### Excerpt provided
# # # # #

Bug 1487322 - Deadlock on dmn object since ace45e67
Summary: Deadlock on dmn object since ace45e67
Keywords:
Status: CLOSED NEXTRELEASE
Alias: None
Product: Virtualization Tools
Classification: Community
Component: libvirt
Version: unspecified
Hardware: All
OS: Linux
unspecified
unspecified
Target Milestone: ---
Assignee: Michal Privoznik
QA Contact:
URL:
Whiteboard:
Depends On:
Blocks:
TreeView+ depends on / blocked
 
Reported: 2017-08-31 15:43 UTC by Christian Ehrhardt
Modified: 2017-09-01 11:34 UTC (History)
3 users (show)

Fixed In Version: libvirt-3.7.0
Clone Of:
Environment:
Last Closed: 2017-09-01 11:34:07 UTC
Embargoed:


Attachments (Terms of Use)

Description Christian Ehrhardt 2017-08-31 15:43:25 UTC
Description of problem:


Version-Release number of selected component (if applicable):
- Current Head (3.6 and 3.7-rc*)

# # # # #

### Given information
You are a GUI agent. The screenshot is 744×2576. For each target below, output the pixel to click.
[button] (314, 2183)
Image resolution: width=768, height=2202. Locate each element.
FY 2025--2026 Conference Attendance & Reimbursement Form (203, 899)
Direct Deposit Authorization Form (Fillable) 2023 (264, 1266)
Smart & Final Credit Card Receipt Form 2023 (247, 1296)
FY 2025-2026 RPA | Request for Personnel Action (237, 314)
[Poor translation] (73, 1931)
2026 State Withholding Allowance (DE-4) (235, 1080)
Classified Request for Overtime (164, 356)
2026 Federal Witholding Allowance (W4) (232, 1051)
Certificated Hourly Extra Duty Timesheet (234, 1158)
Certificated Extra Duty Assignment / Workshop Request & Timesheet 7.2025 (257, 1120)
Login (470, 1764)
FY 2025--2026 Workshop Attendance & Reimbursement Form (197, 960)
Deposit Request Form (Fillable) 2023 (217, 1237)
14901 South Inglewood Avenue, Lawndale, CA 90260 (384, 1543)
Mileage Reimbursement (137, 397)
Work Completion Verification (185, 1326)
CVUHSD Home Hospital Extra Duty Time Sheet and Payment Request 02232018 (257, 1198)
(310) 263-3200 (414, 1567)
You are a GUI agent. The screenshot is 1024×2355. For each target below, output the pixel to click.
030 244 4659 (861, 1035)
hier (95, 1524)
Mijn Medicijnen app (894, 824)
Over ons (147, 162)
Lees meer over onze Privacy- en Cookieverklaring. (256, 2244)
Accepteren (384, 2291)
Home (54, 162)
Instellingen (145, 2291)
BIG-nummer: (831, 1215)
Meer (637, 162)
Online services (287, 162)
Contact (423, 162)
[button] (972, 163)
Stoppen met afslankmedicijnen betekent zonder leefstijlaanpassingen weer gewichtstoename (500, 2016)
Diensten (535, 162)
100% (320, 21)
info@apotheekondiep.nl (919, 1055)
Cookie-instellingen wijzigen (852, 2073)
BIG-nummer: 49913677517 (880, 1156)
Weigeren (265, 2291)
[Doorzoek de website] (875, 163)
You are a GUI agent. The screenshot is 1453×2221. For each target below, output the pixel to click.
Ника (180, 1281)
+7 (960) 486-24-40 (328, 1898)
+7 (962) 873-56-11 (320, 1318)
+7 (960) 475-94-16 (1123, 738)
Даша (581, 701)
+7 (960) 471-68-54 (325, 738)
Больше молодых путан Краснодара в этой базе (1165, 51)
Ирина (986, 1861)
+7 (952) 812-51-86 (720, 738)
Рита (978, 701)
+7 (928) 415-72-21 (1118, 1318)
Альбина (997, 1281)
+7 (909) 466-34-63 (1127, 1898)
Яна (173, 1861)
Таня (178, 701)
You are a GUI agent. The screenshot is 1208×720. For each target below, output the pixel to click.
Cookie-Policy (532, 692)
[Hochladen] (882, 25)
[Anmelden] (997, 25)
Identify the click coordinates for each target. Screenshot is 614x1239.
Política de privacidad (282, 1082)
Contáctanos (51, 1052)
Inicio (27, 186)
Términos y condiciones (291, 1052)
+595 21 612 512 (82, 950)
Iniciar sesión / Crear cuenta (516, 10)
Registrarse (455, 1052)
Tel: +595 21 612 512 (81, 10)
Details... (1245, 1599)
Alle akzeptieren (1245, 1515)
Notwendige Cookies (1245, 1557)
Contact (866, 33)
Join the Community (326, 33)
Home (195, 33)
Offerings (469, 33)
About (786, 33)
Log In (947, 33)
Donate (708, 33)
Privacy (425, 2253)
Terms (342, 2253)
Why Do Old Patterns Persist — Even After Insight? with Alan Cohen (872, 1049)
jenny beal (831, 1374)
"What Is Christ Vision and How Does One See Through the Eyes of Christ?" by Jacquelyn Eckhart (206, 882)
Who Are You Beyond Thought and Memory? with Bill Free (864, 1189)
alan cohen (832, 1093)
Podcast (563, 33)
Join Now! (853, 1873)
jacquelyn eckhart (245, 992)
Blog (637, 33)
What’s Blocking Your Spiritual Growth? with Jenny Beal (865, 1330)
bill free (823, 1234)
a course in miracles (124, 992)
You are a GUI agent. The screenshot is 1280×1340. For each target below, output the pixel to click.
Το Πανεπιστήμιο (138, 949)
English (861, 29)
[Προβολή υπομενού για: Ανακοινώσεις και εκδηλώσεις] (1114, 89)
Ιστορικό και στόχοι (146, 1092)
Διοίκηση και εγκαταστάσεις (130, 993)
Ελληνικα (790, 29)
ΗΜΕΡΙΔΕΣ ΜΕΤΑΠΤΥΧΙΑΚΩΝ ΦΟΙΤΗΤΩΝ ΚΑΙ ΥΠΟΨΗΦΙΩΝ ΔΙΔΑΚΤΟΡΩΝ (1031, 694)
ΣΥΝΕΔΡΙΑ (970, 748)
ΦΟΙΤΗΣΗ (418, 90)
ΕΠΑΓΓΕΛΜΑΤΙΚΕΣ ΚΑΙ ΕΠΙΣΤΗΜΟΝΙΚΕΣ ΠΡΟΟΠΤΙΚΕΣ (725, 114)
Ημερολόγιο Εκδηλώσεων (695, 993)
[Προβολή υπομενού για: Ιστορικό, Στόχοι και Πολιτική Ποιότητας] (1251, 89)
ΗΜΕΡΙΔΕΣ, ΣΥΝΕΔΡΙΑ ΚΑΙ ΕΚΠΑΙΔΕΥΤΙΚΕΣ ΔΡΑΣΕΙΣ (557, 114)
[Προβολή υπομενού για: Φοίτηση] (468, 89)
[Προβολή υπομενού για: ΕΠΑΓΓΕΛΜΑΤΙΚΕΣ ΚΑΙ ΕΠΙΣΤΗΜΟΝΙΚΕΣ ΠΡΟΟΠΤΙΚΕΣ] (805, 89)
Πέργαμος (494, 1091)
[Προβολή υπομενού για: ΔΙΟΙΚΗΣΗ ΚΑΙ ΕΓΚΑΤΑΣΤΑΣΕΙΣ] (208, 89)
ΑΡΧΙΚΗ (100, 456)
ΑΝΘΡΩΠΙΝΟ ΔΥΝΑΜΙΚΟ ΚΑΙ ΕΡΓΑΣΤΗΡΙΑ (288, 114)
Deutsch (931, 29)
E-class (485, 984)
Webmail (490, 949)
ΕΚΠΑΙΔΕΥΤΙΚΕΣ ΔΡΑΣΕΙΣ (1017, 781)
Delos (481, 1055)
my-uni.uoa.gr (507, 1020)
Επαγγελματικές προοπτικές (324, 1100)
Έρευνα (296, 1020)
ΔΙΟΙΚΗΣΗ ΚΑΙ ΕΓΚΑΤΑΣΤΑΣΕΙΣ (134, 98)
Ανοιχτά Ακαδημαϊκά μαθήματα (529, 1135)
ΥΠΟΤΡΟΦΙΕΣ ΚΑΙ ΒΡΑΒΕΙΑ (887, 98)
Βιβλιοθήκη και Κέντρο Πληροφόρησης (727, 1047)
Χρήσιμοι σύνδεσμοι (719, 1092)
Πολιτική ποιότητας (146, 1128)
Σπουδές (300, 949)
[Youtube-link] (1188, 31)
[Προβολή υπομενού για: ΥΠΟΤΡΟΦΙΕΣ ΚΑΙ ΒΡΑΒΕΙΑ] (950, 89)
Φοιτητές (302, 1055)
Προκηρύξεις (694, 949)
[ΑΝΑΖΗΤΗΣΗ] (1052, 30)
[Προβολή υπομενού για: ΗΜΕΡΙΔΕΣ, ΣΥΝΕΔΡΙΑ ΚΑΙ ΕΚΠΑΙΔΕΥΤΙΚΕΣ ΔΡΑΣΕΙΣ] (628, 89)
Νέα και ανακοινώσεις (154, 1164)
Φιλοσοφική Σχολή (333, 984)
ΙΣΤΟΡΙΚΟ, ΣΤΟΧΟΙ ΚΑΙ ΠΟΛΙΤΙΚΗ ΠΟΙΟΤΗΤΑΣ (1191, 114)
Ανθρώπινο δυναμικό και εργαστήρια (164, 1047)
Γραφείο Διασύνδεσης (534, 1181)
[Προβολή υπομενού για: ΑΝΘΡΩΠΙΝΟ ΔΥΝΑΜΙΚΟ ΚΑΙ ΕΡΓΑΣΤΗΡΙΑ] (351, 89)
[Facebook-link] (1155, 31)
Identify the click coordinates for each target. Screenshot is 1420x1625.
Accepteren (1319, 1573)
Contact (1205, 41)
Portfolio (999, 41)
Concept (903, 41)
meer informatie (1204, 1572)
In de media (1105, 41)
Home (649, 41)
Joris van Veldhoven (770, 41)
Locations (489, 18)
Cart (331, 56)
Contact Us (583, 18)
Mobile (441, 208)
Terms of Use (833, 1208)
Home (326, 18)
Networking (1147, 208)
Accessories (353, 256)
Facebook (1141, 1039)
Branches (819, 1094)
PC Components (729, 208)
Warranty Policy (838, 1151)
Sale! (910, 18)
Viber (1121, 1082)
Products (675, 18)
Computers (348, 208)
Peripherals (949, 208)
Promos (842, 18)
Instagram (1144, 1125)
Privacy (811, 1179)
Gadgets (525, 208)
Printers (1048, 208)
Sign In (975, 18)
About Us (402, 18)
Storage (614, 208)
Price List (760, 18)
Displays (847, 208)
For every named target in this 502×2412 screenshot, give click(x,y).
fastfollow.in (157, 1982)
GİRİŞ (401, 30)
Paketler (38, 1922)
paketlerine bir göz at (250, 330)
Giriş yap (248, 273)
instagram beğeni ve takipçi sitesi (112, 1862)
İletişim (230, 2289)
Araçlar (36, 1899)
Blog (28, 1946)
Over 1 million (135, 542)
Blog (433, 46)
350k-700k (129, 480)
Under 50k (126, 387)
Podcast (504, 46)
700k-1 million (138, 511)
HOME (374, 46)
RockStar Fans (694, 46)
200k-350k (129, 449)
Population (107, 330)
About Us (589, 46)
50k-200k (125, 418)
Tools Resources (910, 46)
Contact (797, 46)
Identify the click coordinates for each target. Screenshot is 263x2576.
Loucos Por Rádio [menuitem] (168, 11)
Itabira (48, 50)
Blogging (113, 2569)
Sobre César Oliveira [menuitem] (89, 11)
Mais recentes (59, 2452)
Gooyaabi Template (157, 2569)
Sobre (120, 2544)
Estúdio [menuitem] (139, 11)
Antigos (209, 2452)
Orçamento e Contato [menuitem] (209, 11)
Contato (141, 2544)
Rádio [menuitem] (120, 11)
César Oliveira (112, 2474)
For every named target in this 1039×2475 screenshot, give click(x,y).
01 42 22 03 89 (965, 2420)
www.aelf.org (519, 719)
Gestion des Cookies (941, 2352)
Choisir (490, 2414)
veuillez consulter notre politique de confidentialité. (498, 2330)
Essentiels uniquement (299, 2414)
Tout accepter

# # # # #

### Problem requirements
Please write out, word for word, the part of the bug report that opens with the words containing "Reported: 2017-08-31 15:43" and closes with "(Terms of Use)".

### Written response
Reported: 2017-08-31 15:43 UTC by Christian Ehrhardt
Modified: 2017-09-01 11:34 UTC (History)
3 users (show)

Fixed In Version: libvirt-3.7.0
Clone Of:
Environment:
Last Closed: 2017-09-01 11:34:07 UTC
Embargoed:


Attachments (Terms of Use)